Пациенты были пролечены по предложенному способу.

Через 12 месяцев после проведенного лечения у пациентов наблюдали следующие результаты терапии. Во всех случаях острота зрения повысилась (на 0,15, 0,2 и 0,32 соответственно), отмечено повышение фовеальной светочувствительности сетчатки по данным компьютерной периметрии, а также увеличение амплитуды а-волны и б-волны по данным макулярной электроретинограммы, которое свидетельствовало о повышении функциональной активности сетчатки. При исследовании гемодинамики у всех пациентов отмечалось увеличение средней скорости кровотока в глазничной артерии, центральной артерии сетчатки и в задних коротких цилиарных артериях.

Полученные результаты оставались стабильными в течение всего периода наблюдения. Сроки наблюдения соствляют от 12 до 36 месяцев.

Таким образом, предложенный способ обеспечивает улучшение или стабилизацию зрительных функций у пациентов с «сухой» формой возрастной макулярной дегенерации.

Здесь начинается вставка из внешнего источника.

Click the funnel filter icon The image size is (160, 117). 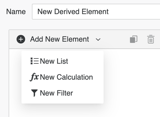click(34, 93)
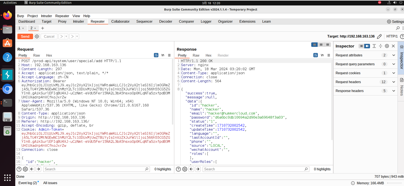
Task: Toggle non-printable characters (\n) in Request
Action: pyautogui.click(x=163, y=55)
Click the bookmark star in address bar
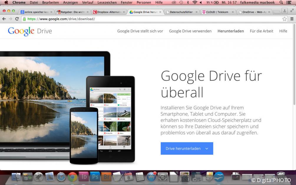The width and height of the screenshot is (296, 185). tap(284, 19)
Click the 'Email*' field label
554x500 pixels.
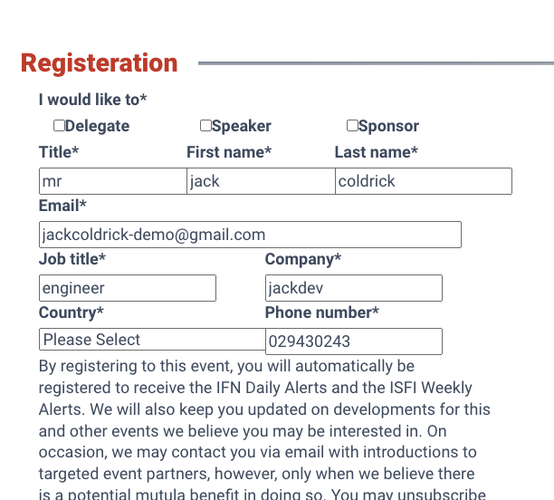(x=62, y=206)
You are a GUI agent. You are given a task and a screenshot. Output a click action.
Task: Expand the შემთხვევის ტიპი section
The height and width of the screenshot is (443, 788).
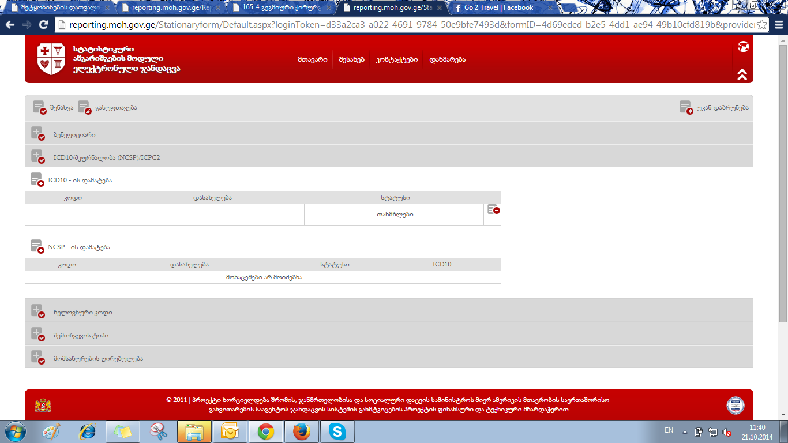point(37,335)
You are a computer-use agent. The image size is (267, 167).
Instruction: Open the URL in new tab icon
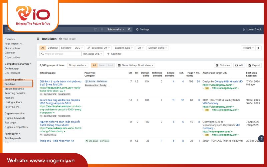coord(95,29)
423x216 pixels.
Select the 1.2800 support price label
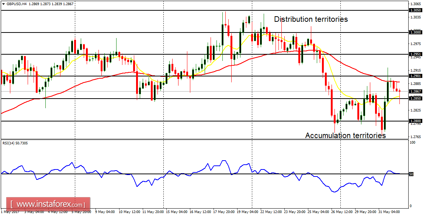[x=416, y=121]
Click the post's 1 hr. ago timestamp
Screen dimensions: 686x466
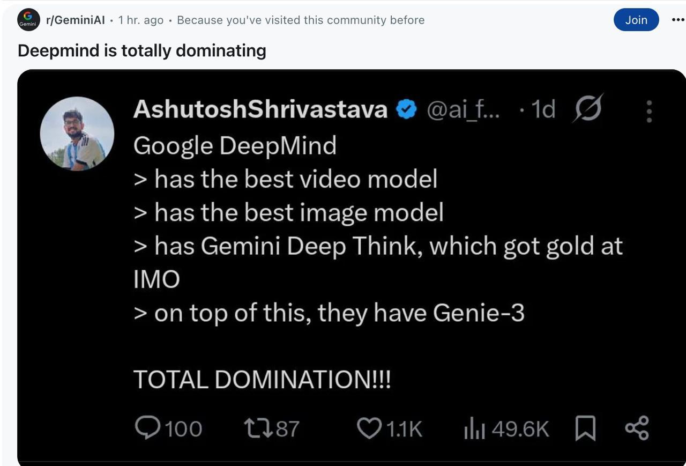click(x=141, y=20)
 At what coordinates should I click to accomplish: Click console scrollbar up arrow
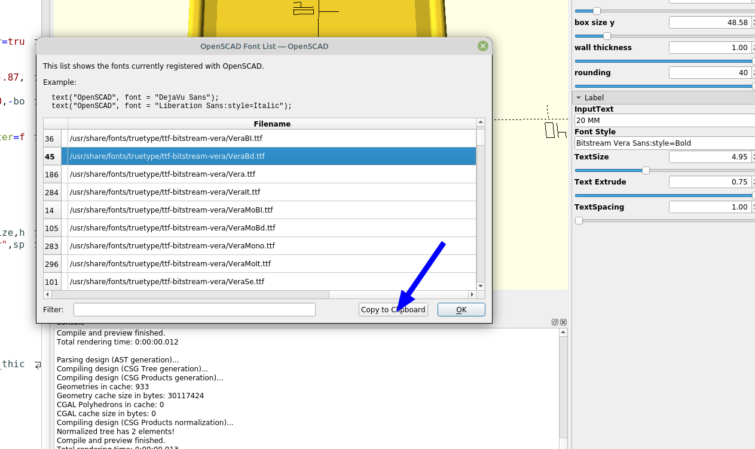[563, 331]
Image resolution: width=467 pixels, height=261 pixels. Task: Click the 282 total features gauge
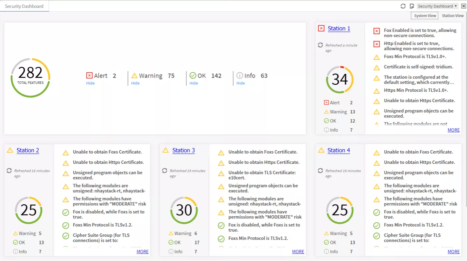click(x=30, y=78)
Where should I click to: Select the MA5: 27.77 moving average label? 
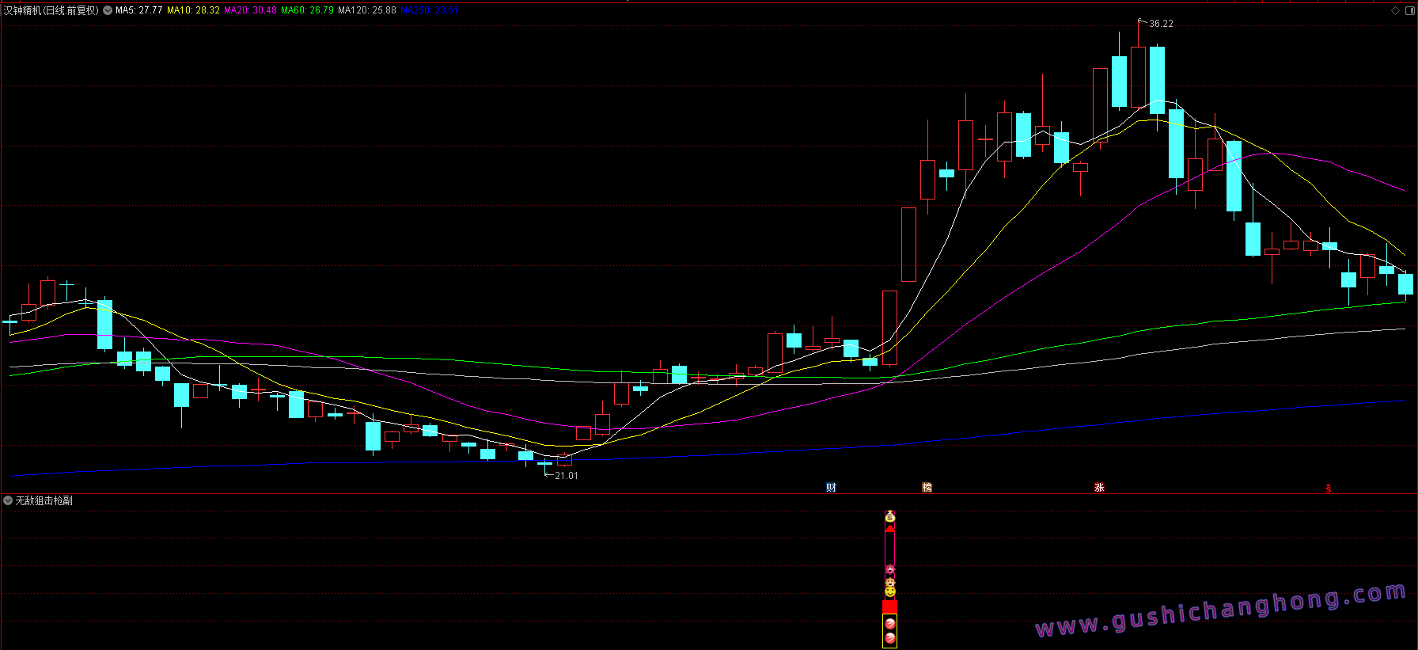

Способ лечения «сухой» формы возрастной макулярной дегенерации, отличающийся тем, что на предварительном этапе экстрасклерально имплантируют магнитный имплантат в форме плоской прямоугольной пластины в проекции макулярной области, через 2 недели пациенту внутривенно в течение 30-40 мин вводят мезенхимальные стволовые клетки (МСК) собственного костного мозга, меченные магнитными микрочастицами, при этом за 2 ч до введения МСК выполняют облучение макулярной области сетчатки низкоинтенсивным лазерным излучением с длинной волны 632-633 нм, мощностью 10 мВт, диаметр пятна лазерного излучения - 4 мм, общее время облучения - 5 мин.